Ma si è pensato anche, proprio per sfruttare i vantaggi derivanti dalle economie di scala, di favorire l’aggregazione e la standardizzazione degli interventi di riqualificazione profonda degli edifici, anche a livello di quartiere.

Super-bonus per gli interventi combinati di riqualificazione energetica e antisismici. La detrazione potrà andare dall’80 all’85% a seconda della portata dell’intervento. In sostanza si recupererà l’80% della spesa sostenuta se gli interventi determinano il passaggio da una classe di rischio sismico inferiore e dell’85% se si scende di due classi di rischio.

Infine, l’applicazione dell’Iva agevolata al 10% nei lavori edili. Il Senato ha già fatto chiarezza, il Parlamento ha confermato: l’aliquota Iva del 10% viene applicata nelle prestazioni per il recupero del patrimonio edilizio realizzati su fabbricati a prevalente destinazione abitativa privata.

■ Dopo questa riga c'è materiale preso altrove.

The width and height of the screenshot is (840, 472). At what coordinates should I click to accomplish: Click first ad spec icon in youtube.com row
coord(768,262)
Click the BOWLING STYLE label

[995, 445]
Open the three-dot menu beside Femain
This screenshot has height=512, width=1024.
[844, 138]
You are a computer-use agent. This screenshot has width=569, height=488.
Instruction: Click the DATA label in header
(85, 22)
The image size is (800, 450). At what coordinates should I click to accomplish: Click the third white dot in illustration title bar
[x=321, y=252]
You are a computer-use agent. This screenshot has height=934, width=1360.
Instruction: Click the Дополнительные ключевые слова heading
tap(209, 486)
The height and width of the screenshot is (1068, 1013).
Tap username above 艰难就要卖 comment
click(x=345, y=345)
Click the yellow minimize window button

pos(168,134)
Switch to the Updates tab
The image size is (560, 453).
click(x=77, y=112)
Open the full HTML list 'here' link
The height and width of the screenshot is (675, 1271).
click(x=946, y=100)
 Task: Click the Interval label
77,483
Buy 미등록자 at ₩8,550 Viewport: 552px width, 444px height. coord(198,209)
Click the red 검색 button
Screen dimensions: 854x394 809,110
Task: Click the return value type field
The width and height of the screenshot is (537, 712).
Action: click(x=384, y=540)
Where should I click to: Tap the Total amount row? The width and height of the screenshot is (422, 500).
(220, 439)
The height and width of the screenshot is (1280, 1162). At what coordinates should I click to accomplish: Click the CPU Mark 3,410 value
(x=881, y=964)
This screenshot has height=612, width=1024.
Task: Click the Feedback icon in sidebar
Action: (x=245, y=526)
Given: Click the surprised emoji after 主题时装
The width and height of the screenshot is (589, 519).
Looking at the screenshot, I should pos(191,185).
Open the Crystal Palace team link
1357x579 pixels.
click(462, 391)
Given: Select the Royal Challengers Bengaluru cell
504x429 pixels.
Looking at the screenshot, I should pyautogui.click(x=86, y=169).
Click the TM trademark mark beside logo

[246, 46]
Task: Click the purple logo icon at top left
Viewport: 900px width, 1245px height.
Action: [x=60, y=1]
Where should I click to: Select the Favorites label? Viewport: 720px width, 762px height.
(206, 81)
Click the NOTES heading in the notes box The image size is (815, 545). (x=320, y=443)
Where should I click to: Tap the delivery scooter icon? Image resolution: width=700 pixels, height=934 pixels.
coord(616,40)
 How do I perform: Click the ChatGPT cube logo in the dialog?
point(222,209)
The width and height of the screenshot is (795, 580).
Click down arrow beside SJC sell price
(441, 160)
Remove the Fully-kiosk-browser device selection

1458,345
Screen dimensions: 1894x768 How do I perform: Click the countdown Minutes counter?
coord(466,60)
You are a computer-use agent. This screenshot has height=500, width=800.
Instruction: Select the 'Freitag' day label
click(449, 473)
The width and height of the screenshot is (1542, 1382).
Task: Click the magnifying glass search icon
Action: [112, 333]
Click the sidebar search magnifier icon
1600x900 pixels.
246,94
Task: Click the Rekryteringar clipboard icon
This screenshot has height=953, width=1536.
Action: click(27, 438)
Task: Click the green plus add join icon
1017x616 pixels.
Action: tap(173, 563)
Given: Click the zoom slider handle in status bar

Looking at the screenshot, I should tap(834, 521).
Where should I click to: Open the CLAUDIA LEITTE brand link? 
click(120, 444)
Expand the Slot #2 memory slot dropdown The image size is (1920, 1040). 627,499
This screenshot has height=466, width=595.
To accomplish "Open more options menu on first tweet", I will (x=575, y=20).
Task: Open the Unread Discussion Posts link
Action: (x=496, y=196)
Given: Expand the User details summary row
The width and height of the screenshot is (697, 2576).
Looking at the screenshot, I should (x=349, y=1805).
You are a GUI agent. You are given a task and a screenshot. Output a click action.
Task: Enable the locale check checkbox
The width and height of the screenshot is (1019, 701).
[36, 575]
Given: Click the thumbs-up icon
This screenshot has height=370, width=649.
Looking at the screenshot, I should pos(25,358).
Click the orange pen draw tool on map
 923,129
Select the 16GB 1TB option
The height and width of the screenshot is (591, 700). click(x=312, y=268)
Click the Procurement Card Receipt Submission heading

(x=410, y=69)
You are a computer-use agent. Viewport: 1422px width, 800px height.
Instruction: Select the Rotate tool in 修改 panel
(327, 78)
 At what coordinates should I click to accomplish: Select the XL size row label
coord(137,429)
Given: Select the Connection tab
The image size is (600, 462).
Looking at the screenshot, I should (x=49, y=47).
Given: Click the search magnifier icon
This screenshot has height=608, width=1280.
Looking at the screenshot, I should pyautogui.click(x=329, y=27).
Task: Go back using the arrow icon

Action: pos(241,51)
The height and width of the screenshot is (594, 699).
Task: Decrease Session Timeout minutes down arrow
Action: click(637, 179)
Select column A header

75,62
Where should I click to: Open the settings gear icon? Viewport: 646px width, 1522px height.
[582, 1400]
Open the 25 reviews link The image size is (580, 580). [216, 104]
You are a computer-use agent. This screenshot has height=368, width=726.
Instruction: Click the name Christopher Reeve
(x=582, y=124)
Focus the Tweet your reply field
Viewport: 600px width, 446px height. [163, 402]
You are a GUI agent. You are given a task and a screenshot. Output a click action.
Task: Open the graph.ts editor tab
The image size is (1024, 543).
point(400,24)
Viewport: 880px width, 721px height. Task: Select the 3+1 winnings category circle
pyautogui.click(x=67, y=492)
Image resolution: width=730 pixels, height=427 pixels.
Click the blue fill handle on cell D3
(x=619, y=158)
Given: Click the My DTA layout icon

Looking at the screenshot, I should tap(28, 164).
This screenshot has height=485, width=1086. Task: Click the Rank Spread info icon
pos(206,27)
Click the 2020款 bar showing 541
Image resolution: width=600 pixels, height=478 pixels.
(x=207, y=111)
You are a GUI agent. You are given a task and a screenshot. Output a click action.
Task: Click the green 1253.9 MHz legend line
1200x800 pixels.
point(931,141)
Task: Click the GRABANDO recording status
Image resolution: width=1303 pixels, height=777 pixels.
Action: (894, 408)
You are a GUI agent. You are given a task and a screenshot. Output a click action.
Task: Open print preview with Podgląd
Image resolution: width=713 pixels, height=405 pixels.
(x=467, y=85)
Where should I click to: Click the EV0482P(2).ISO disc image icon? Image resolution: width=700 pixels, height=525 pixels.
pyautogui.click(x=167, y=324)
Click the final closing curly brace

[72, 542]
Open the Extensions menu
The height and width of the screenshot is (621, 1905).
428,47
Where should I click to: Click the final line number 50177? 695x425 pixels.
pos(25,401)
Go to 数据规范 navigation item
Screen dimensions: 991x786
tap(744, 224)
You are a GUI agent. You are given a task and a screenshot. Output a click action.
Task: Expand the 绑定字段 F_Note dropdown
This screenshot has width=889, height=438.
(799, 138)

Per esempio la manutenzione ordinaria, manutenzione straordinaria, restauro e risanamento conservativo, ristrutturazione edilizia. In sostanza, il limite di valore si ricava sottraendo il valore dei beni significativi dall’importo complessivo della prestazione, rappresentato dall’intero corrispettivo dovuto dal committente.

L’Iva agevolata al 10%

In più, è stato specificato che l’elenco dei “beni significativi” alla cui prestazione per l’installazione si applica l’Iva al 10%. E sono: ascensori e montacarichi; infissi esterni e interni; caldaie; video citofoni; apparecchiature di condizionamento e riciclo dell’aria; sanitari e rubinetteria da bagni e impianti di sicurezza.

Su questi beni significativi, quindi, l’aliquota agevolata del 10% si applica solo sulla differenza tra il valore complessivo della prestazione e quello dei beni stessi. L’Agenzia delle Entrate ha poi diffuso un esempio di funzionamento del meccanismo. Costo totale dell’intervento 10.000 euro: 4.000 euro è il costo per la prestazione lavorativa; 6.000 euro è il costo dei beni significativi (per esempio, rubinetteria e sanitari).

L’Iva al 10% si applica sulla differenza tra l’importo complessivo dell’intervento e il costo dei beni significativi: 10.000 euro meno i 6.000 euro dà come totale 4.000. Sul valore residuo (pari a 2.000 euro) l’Iva si applica nella misura ordinaria del 22%.